[Fay]

First signs of MG for me was Palsy on the left side of my face. I woke with blurred vision and when I looked in the mirror I thought I must of had a stroke. Once I got the diagnosis it was still about 12 months before I got IVIG – Life changer it’s been about 10 years now and would have a fit if I was told I couldn’t have it any more, combined with Mestinon, Pred and Azathiaprine I am probably the best I can be. My eyes have definitely deteriorated but I have a collection of autoimmune conditions. Lupus, Neuromyatonia to name a few combined with being a Diabetic I never know what condition is making feel the way I do. Thankfully I work for a company that is supportive and allows me to work from home.
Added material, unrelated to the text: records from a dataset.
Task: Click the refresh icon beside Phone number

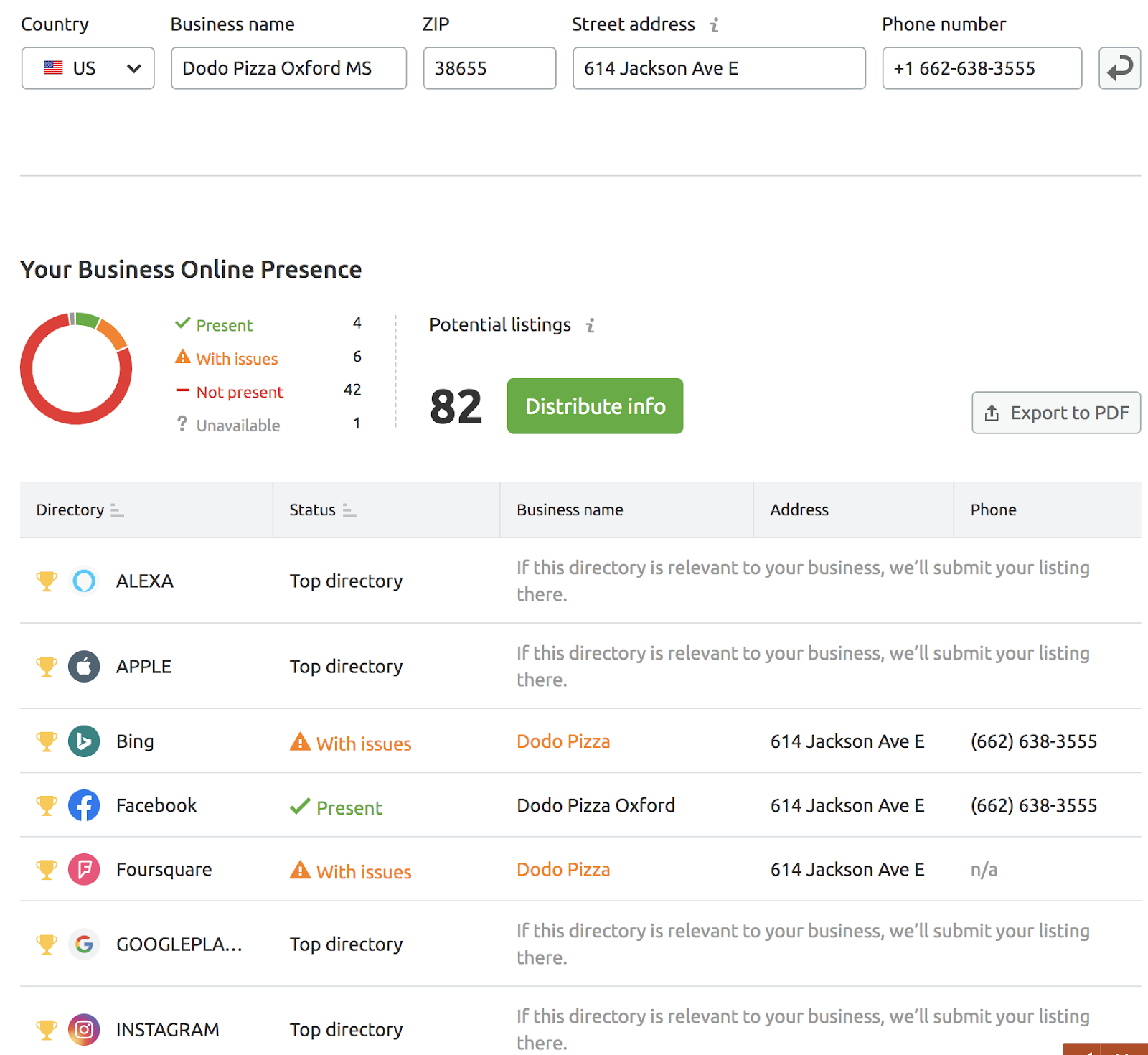Action: click(x=1119, y=68)
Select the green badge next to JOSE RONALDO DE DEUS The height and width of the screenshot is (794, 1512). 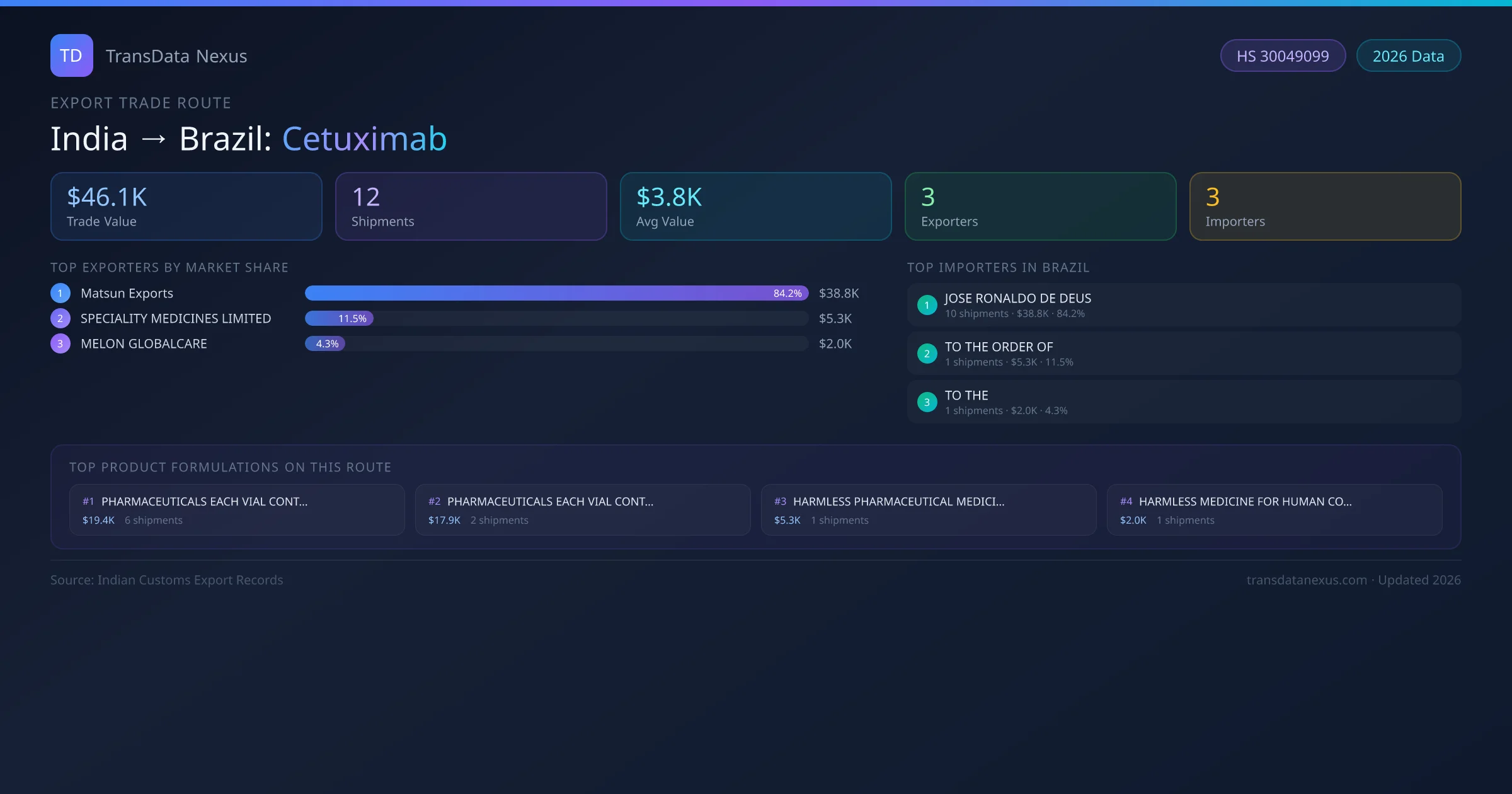point(927,305)
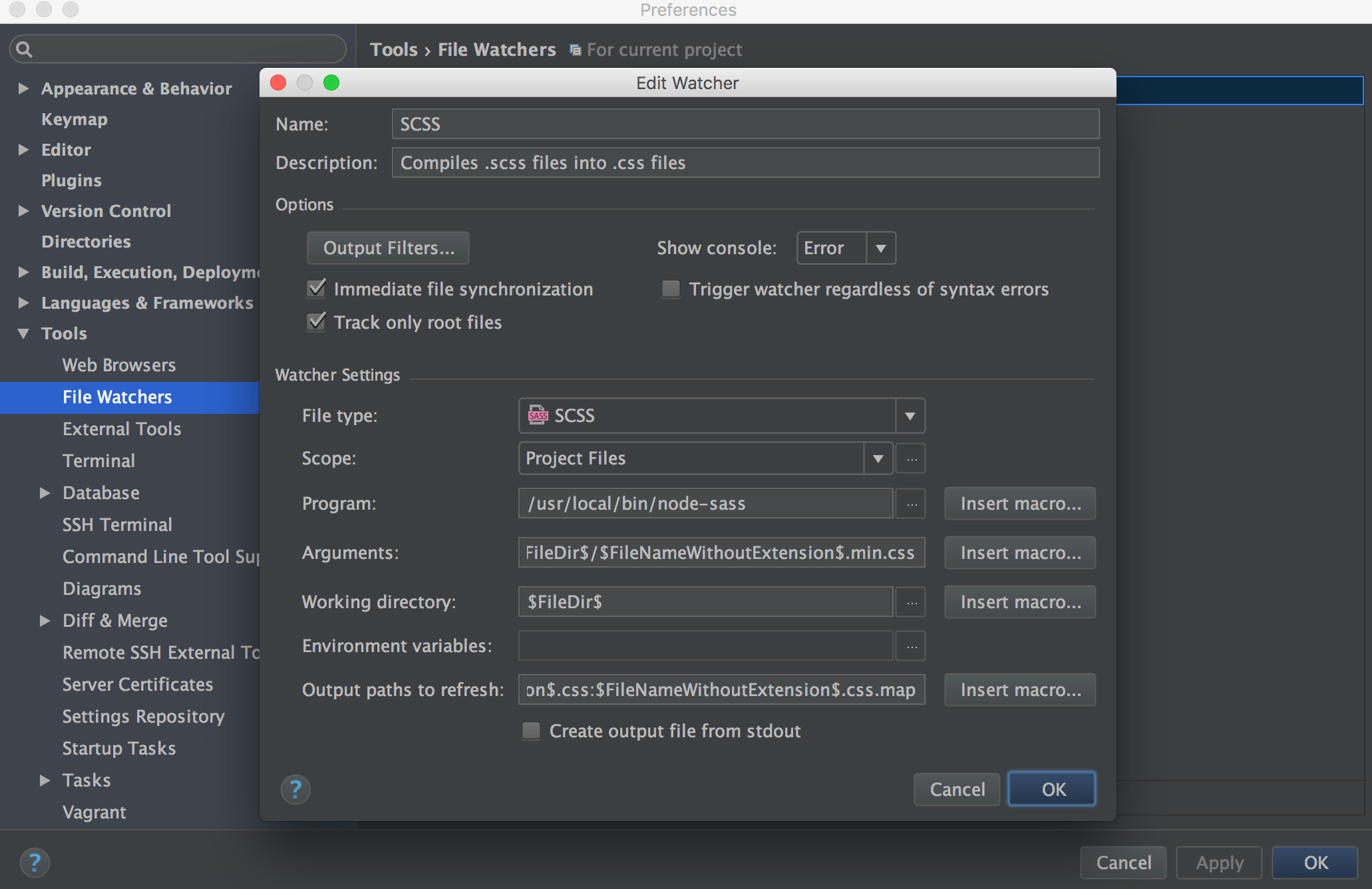Image resolution: width=1372 pixels, height=889 pixels.
Task: Click the browse button for Environment variables
Action: 910,645
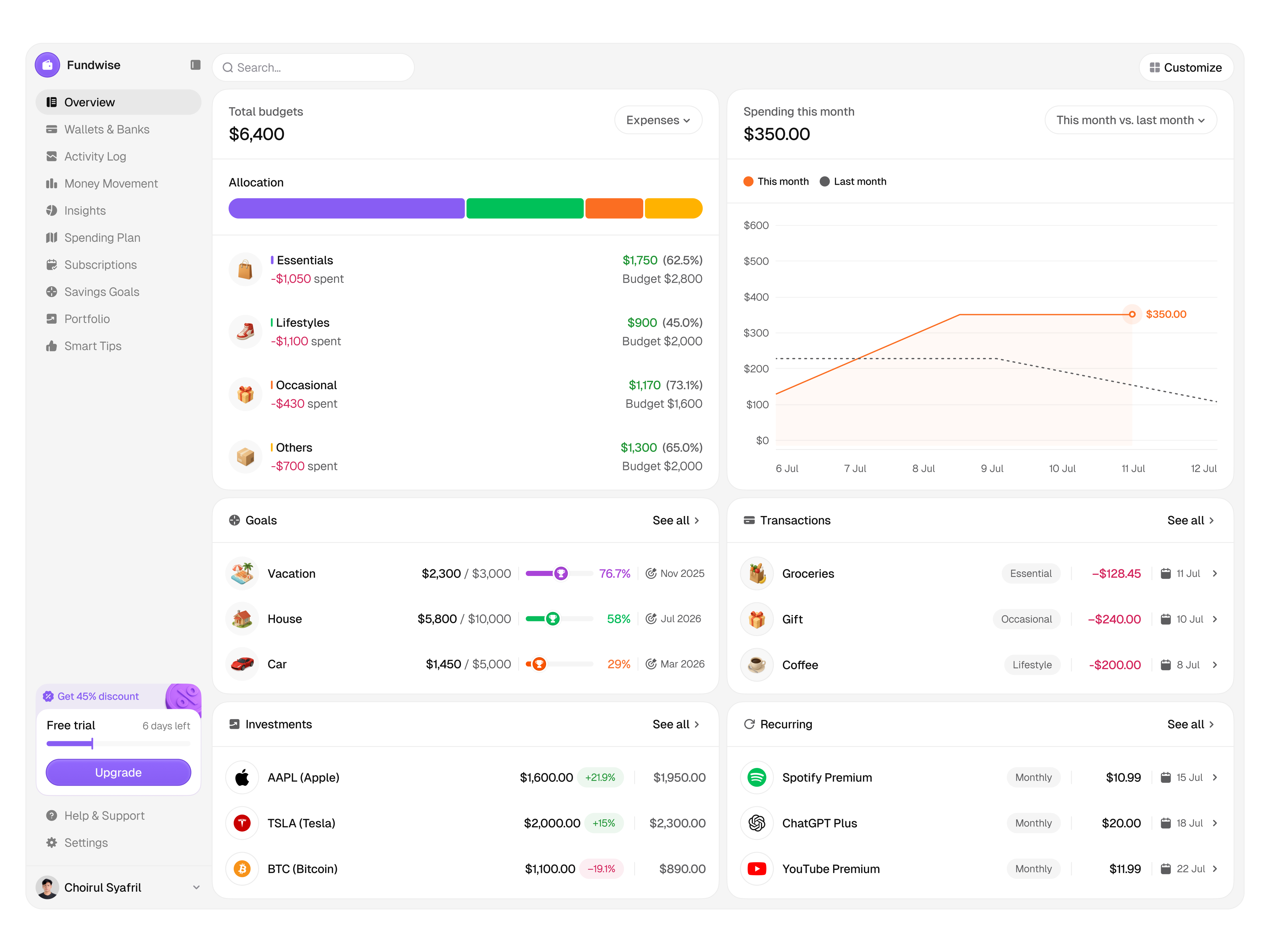This screenshot has width=1270, height=952.
Task: Open Settings from the sidebar
Action: (85, 843)
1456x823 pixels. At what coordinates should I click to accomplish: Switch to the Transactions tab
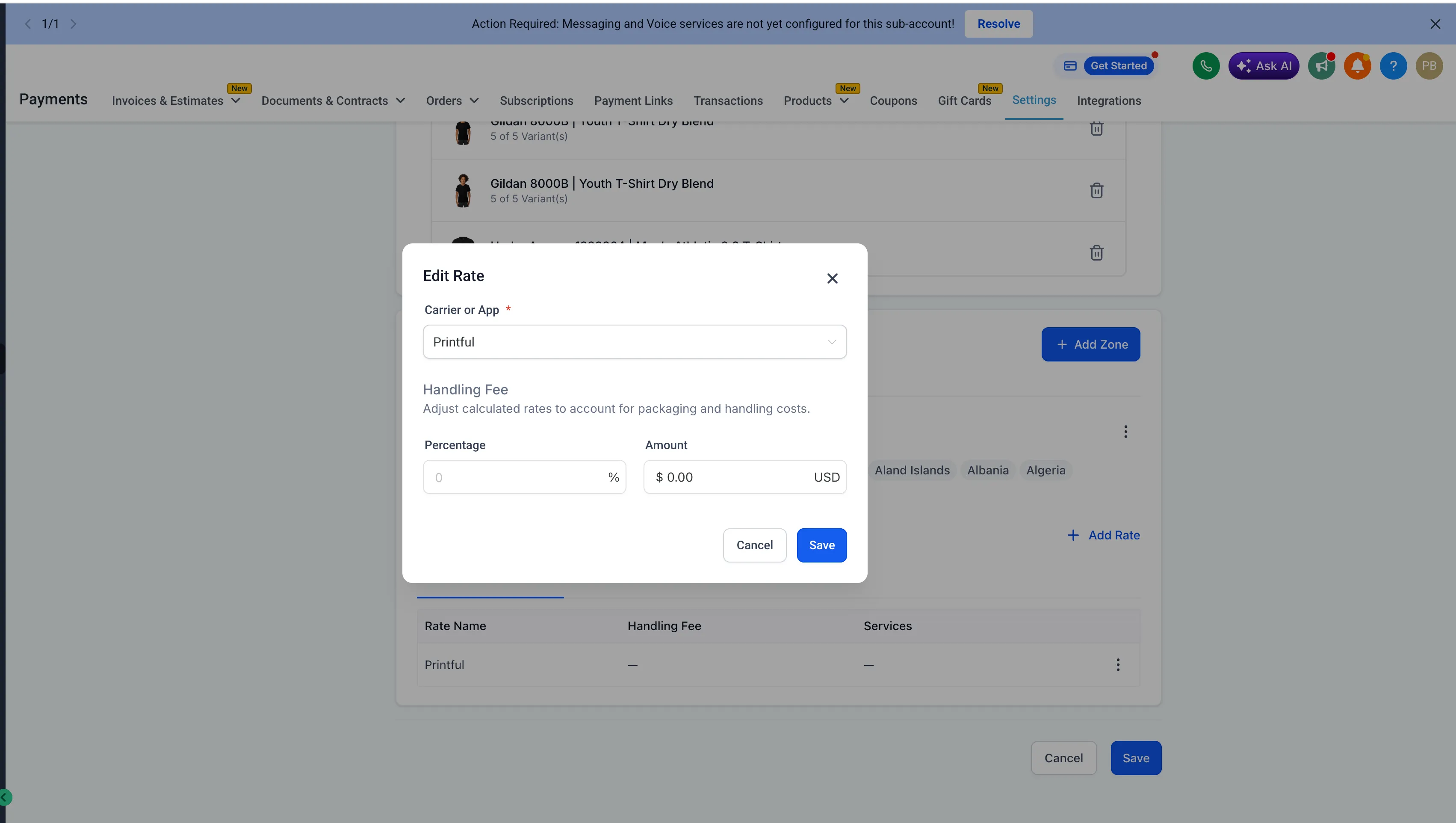[x=727, y=101]
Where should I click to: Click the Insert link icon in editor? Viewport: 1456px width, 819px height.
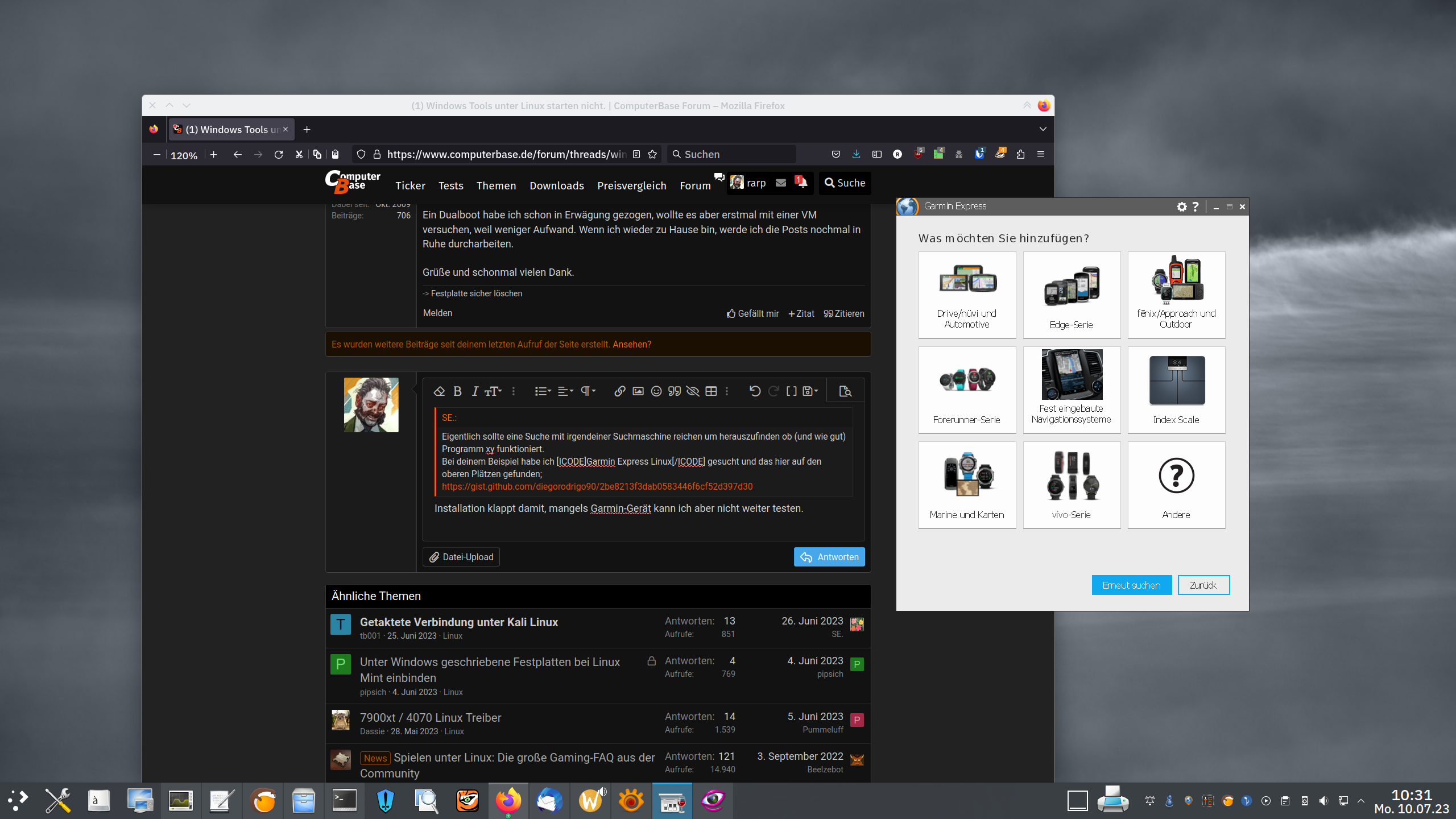620,391
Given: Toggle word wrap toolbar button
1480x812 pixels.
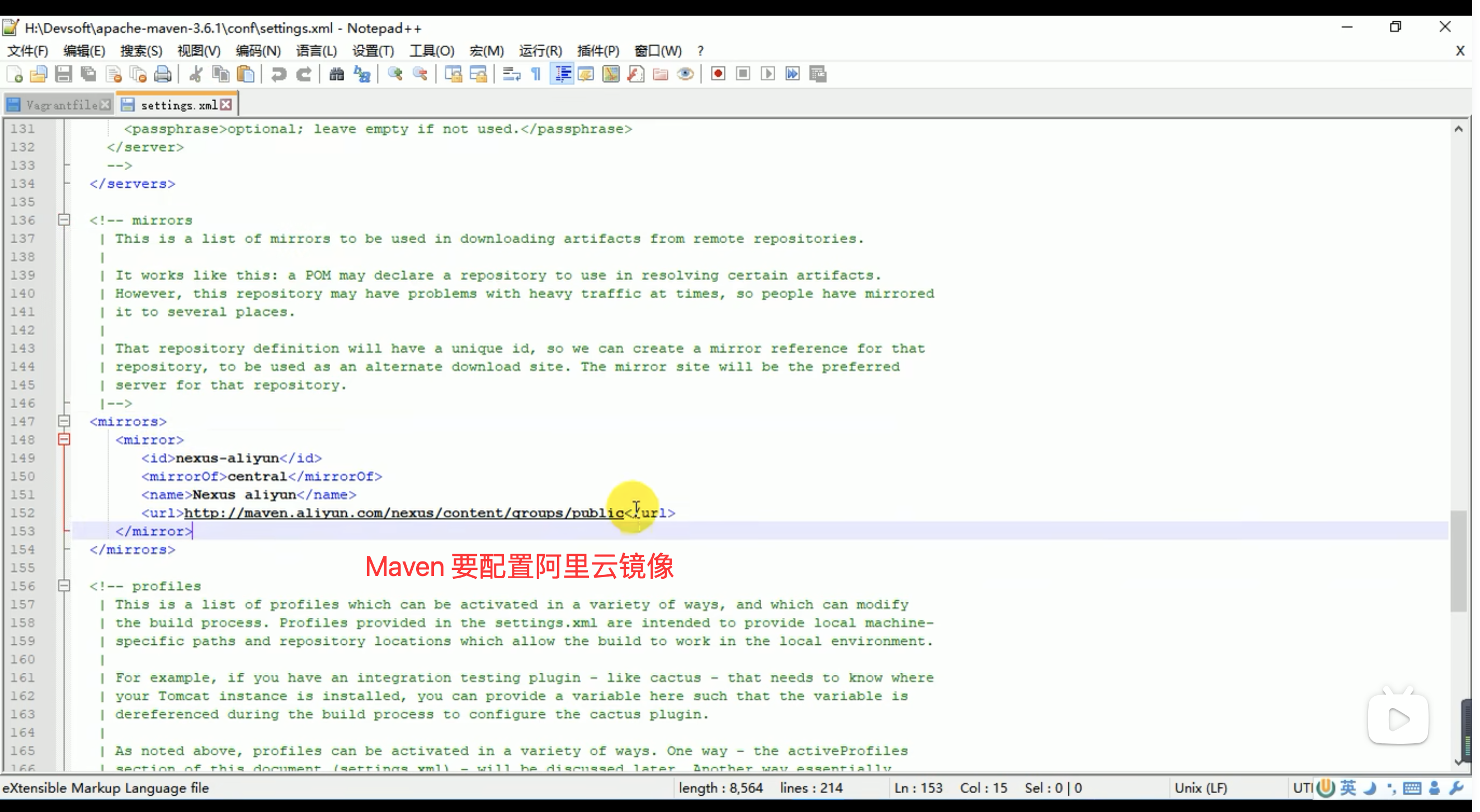Looking at the screenshot, I should point(511,74).
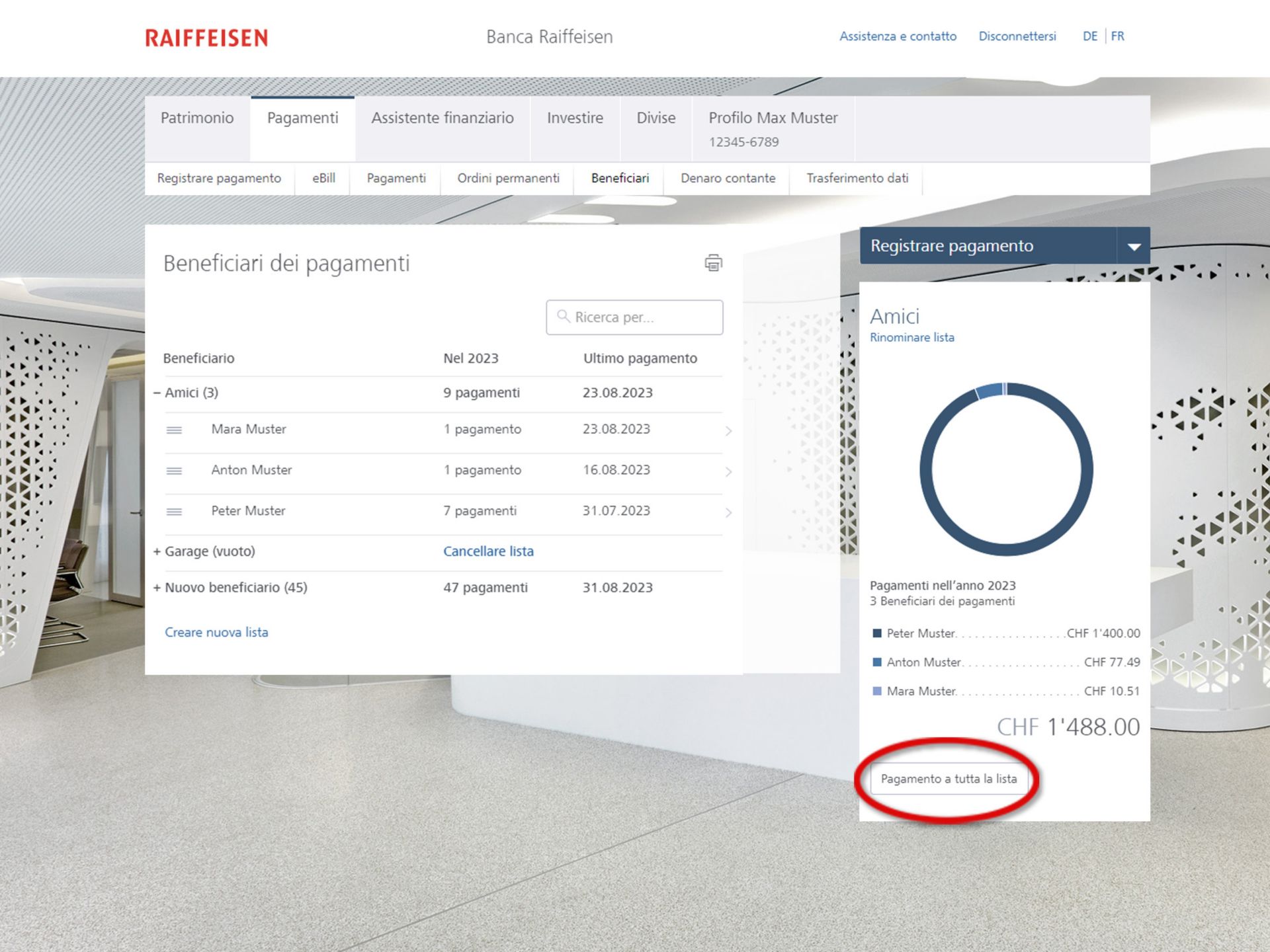Viewport: 1270px width, 952px height.
Task: Click the Raiffeisen logo
Action: [x=204, y=38]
I still get horrendous muscle spasms which can appear anywhere in my body but prior to IVIG I was useless.

[Fay]

Hi I have been taking Mestinon 3 times a day for more than 7 years now and have none of the side effects you are referencing. Basically Mestinon has been a bit of a lifesaver for me.

If I don’t take it I have difficulty swallowing but otherwise ok. I get CFS with my MG anyway and have pre taking Mestinon so I know that is not causing it. I also am very skinny but I have a few extra Auto Immune’s that seem to keep me slim. Hope you find a resolution to your issue.